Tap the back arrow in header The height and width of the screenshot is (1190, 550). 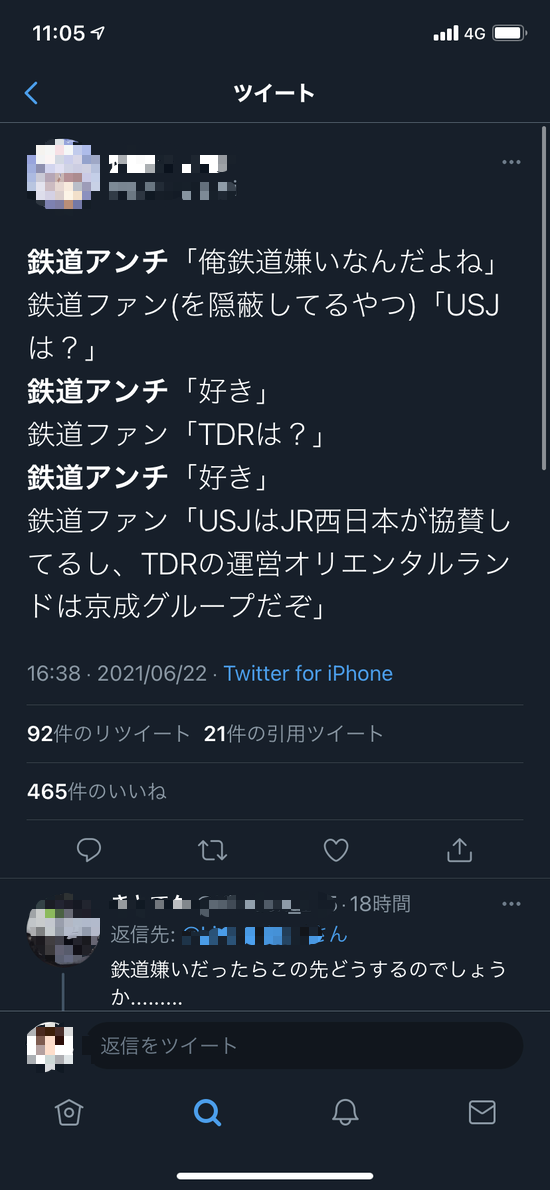(31, 93)
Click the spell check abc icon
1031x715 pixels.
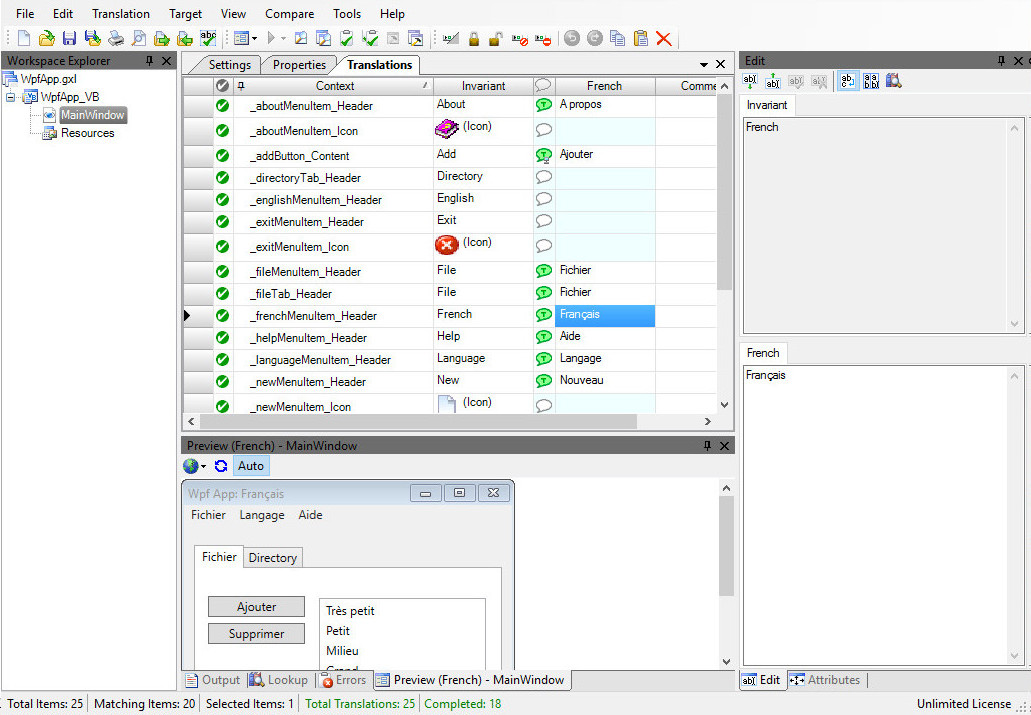click(x=208, y=39)
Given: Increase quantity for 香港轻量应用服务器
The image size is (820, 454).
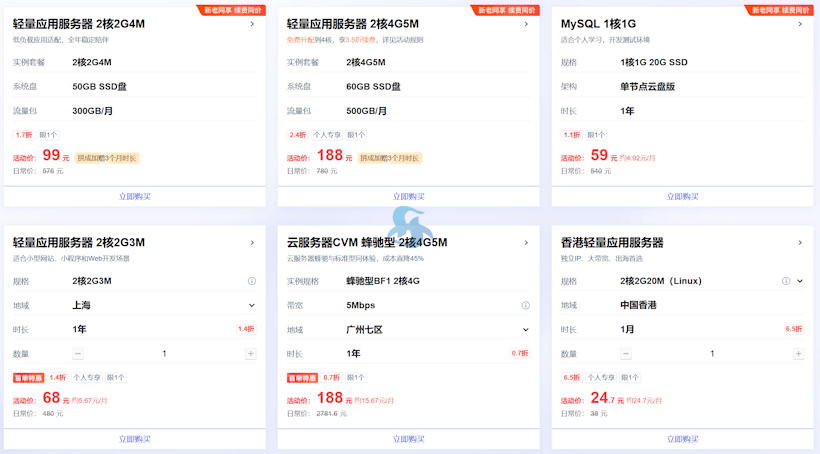Looking at the screenshot, I should click(x=798, y=354).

§

**WHAT THIS TASK INVOLVES:** Could you set down exactly, and only, the lines from the line containing "1031x715 pixels." through the last line of the records, both included, without the pictures?

**WRITTEN SOLUTION:**
1031x715 pixels.
click(x=208, y=39)
Given: Increase quantity for 香港轻量应用服务器
The image size is (820, 454).
Looking at the screenshot, I should click(x=798, y=354).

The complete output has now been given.